An appeals court overturned the ruling in September 2017 and ordered a retrial. Choc and her family are hopeful that the retrial will come to pass, even though she contends Guatemala’s judicial system, rife with corruption and impunity, according to rights monitoring groups, is often stacked against poor indigenous people.
“Threats, violence and murders are one of the key reasons that successful criminal prosecutions are so rare in Guatemala,” Wanless wrote in an email. “With the ongoing threats and violence against the Choc family … we are seeing in real time why achieving justice in Guatemala is next to impossible.”
Hudbay Minerals declined to comment on Choc Cuz’s death. “Speculation is neither helpful nor respectful, particulalry [sic] when local media indicates the young man died in a motorcycle accident,” Hudbay corporate communications director Scott Brubacher wrote in an email.

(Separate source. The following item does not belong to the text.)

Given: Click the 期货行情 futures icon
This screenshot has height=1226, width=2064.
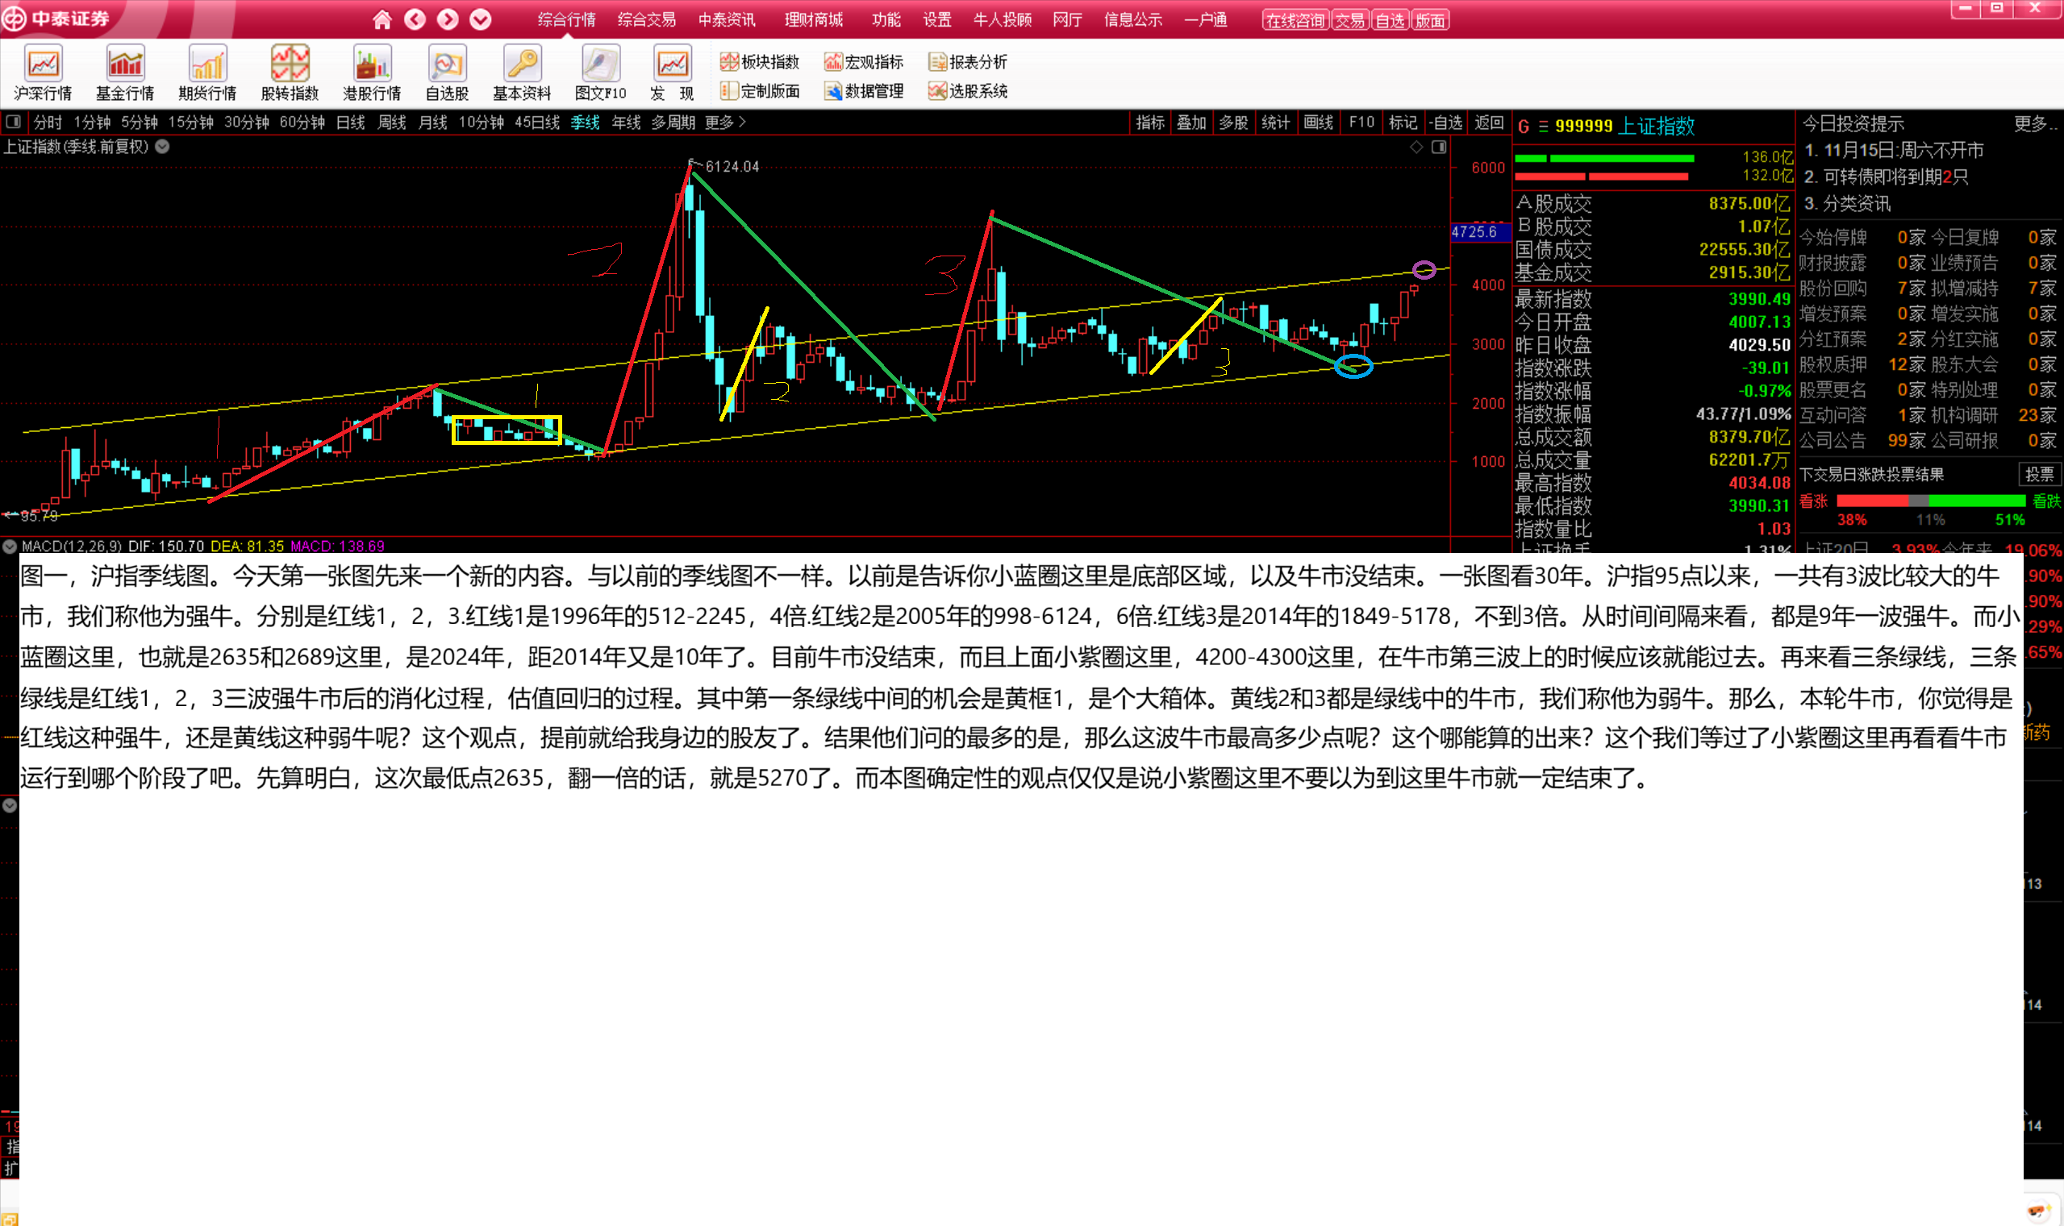Looking at the screenshot, I should pyautogui.click(x=207, y=64).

Local news outlet El Puerto Informa reported that version of events on March 31. When contacted, the outlet said it did not have any further information on the incident beyond the original three-sentence story about what the story’s headline called an “apparent” accident.
For Choc and her relatives, Choc Cuz’s death fits a decade-long pattern of criminalization and violence they suspect is linked to their activism.

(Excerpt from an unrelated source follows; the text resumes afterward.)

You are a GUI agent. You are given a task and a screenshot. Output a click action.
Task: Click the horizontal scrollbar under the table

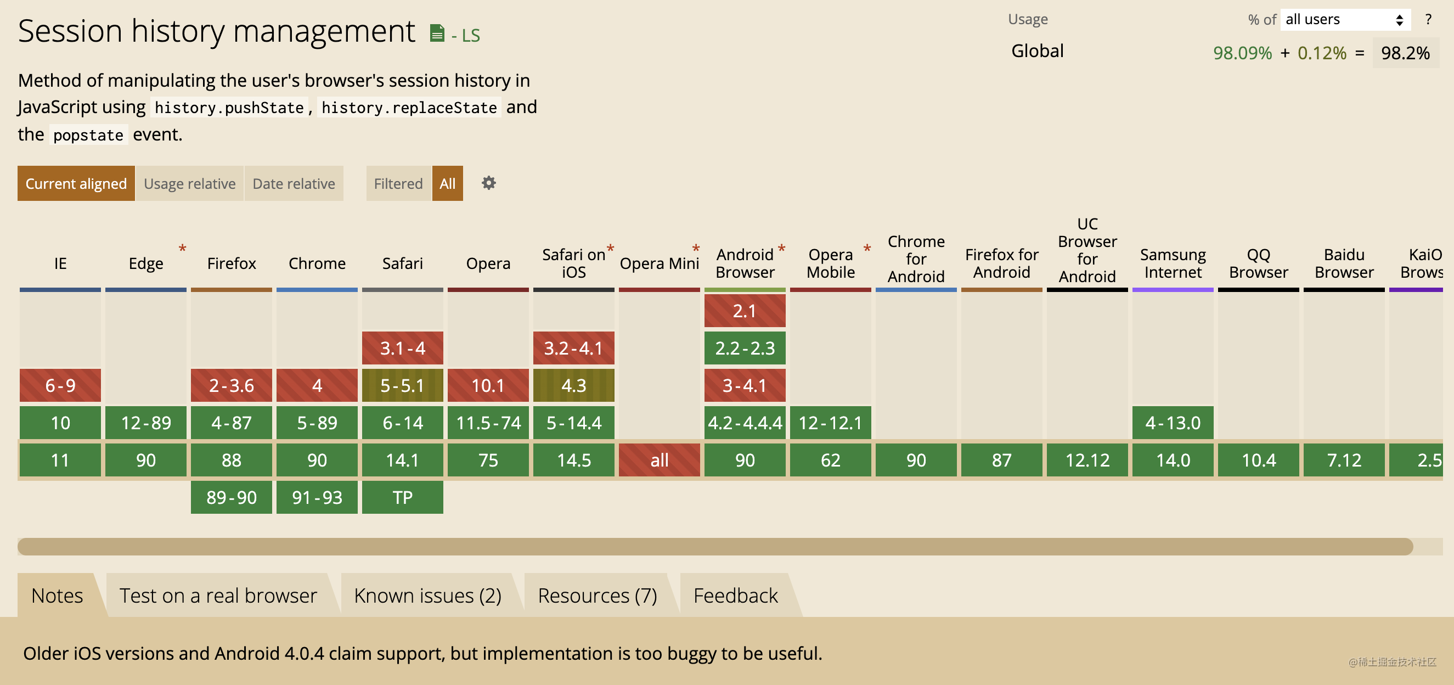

In the wake of her husband’s murder, Choc has suffered repeated threats and attacks. In 2016, unidentified gunmen fired shots at her house while she and two children were asleep inside. (Choc has five children, including Ich, and also cares for a sixth child she and her husband took in as a young girl.) No one was injured in the gunfire, but the family interpreted the attack as an attempt to put a stop to Choc’s activism.
In an interview with this reporter last fall while visiting Toronto to support Maya Q’eqchi’ rape survivors from Lote Ocho suing Hudbay for negligence, Choc made clear she would not be bullied into silence. She said she was not afraid to put her life on the line in her quest for justice.
According to Rights Action’s Russell, such systematic attempts to silence those clamoring for justice for genocide and other abuses against indigenous Mayans can be traced back to the civil war. “When you’re involved in large-scale, politicized human rights trials in Guatemala, repression will happen,” he said.
Other members of the family have also been criminalized for their activism. Choc’s brother, Ramiro Choc, was sentenced in 2008 to six years in jail on charges of land theft, aggravated robbery and illegal detention. His supporters contend the charges were manufactured to silence his fight for land rights for Maya Q’eqchi’ peasants. More recently, another sibling, María Cuc Choc, was detained in January 2018 and accused of aggravated trespassing, threats and illegal detention. The allegations were linked to her land defense activism in the Livingston area east of El Estor, but she has also worked closely with the Lote Ocho community where the rapes allegedly occurred in 2007.
Although Choc Cuz and his immediate family were not directly involved in Choc’s and other family members’ activism, they were always supportive, Choc said.
“Personally, it inspires me to continue fighting for the defense of our rights, human rights, indigenous peoples, and Mother Nature,” she said of her nephew’s death.
“Even though I am still carrying out a long, very difficult, costly process and am very repressed, I believe that my nephew Héctor’s rights to live and enjoy life are also worthy,” she said, referring to trials over her husband’s murder. “Even though I feel tired, weak, I pick myself up to keep moving forward to demand justice.”